* **Your goal**
Copy the closing run of lines, from the one with "Instruction: Go to Entität Manager breadcrumb" through the last line of the listing, exactly and without any pictures.

___ Source material ___

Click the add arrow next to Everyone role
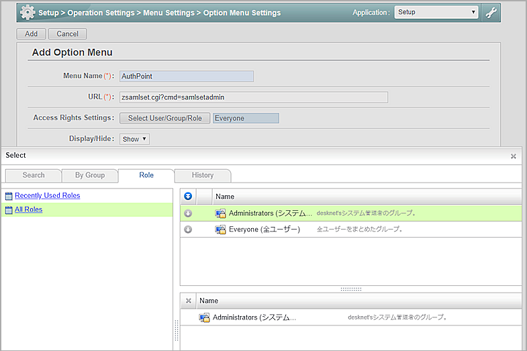The width and height of the screenshot is (527, 351). click(189, 230)
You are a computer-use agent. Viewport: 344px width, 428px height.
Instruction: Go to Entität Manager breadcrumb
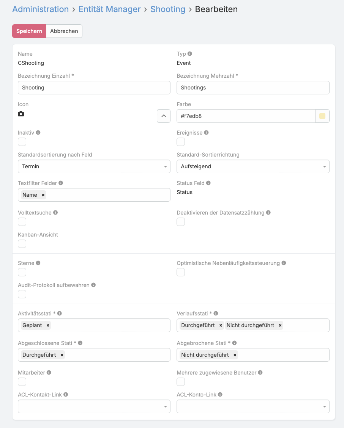[109, 9]
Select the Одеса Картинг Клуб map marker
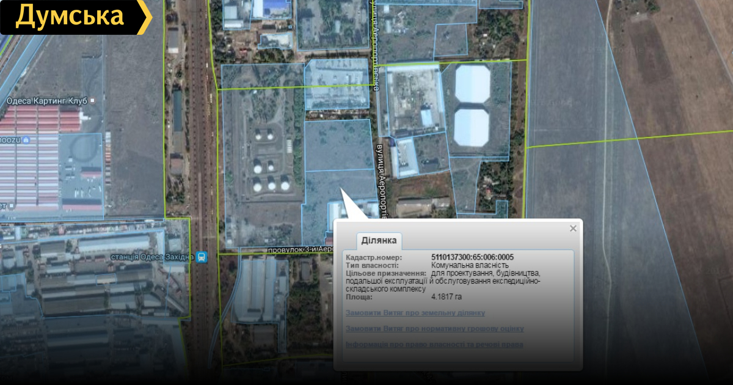 pyautogui.click(x=92, y=100)
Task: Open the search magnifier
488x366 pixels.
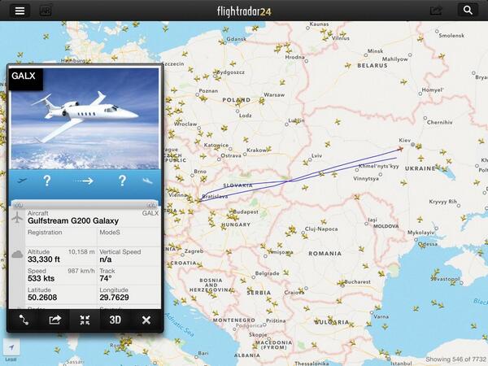Action: pyautogui.click(x=468, y=11)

___

* **Completed exercise**
Instruction: Go to Entität Manager breadcrumb
[109, 9]
Select the Одеса Картинг Клуб map marker
 pyautogui.click(x=92, y=100)
Task: Open the search magnifier
488x366 pixels.
Action: pyautogui.click(x=468, y=11)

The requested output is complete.